Whoops. Slow down. Count the birds, butterflies, and wildflowers among nature’s passion for preservation. Strike a balance. Care intensely for water, air and earth. I agree with Yockstick: “Our survival and the survival of other species on Earth ultimately depend upon understanding our planet and physical environments.”

A nut olive sandwich at the seemingly unchanging Olympia Candy Kitchen in downtown Goshen fulfills one’s heart’s desire, unless you are allergic to cashews (thinking of you, cousin Carol).


I was happy to discover the view Stacey Abrams has about nation and world in 2019. You’ll recall she presented the response to President Trump’s state of the union address last Tuesday. In an article in Foreign Affairs Abrams wrote: “Electoral politics have long been a lagging indicator of social change.” It took a long time for women to get the franchise, as it did for African Americans and other minorities.

Abrams was minority leader in the Georgia House of Representatives and the Democratic candidate for governor in the 2018 mid-term election. She received more votes than any Democrat in Georgia’s history, falling 54,000 votes shy of victory, “in a contest riddled with voting irregularities that benefited my opponent,” she wrote in the Foreign Affairs article.

Abrams said her campaign “built an unprecedented coalition of people of color, rural whites, suburban dwellers, and young people in the Deep South by articulating an understanding of each group’s unique concerns instead of trying to create a false image of universality.”

Abrams approach reveals a level-headed understanding of what is needed to heal the political divide, the social divide, the faith divide in the nation–people hearing each others concerns and together dealing with the growing pains of multicultural coexistence.


A recipe

I conclude with a hastily scribbled partial recipe for Creamy Turmeric Cauliflower Soup. The incomplete recipe could send a cook’s hairnet flying or generate generous dollops of creativity. You have to imagine some steps. I may try it sometime.

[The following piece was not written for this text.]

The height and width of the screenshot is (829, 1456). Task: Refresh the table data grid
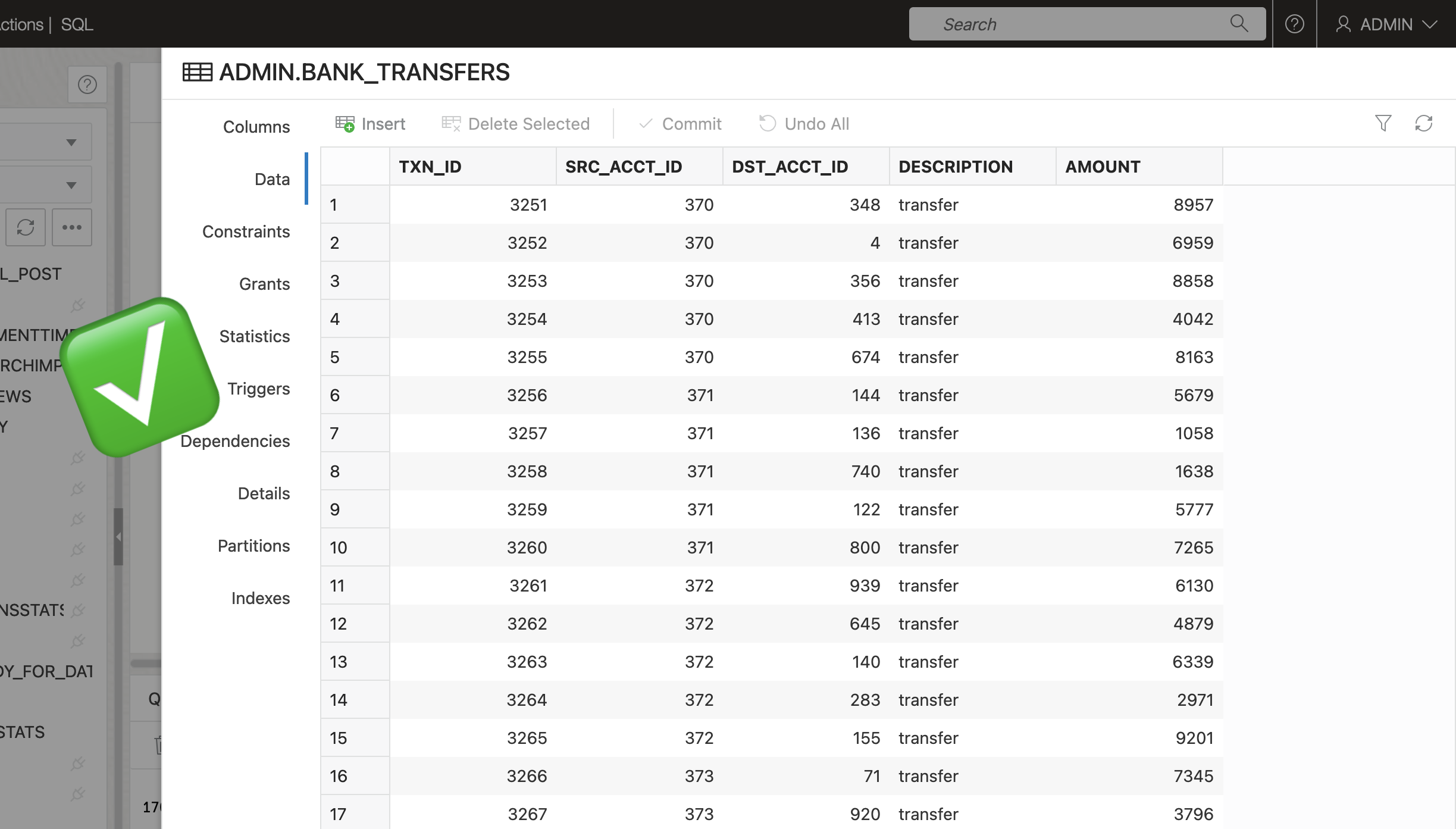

From a forgotten source I wrote: “Briefly cooking pumpkin seeds and cumin in hot oil. Yellow onion, garlic. Flour and stock. Rice vinegar. Light brown sugar. Black pepper.”  Oh yes, don’t forget the cauliflower. Who said creativity doesn’t belong in the kitchen? Or that recipes such as this might be a hit in a Not every meal needs to be perfect cookbook.

Up-anchor and cook away!

Map of the UK or Britain, short form for the United Kingdom of Great Britain and Northern Ireland. Note that Great Britain includes just England, Scotland and Wales. Some in Cornwall would love to have the same status as Scotland and Wales with devolved governance responsibilities, such as separate laws, education system, local and national government and more, a separate nation within a United Kingdom.
County Cornwall extends from Bude on the Atlantic to Plymouth on the English Channel, west and south to Land’s End.

I’m looking forward to what adding Cornwall to the lead-in Cogitation, as in Cornwall Cogitation 7, will do for photos and commentary next time.  See you soon.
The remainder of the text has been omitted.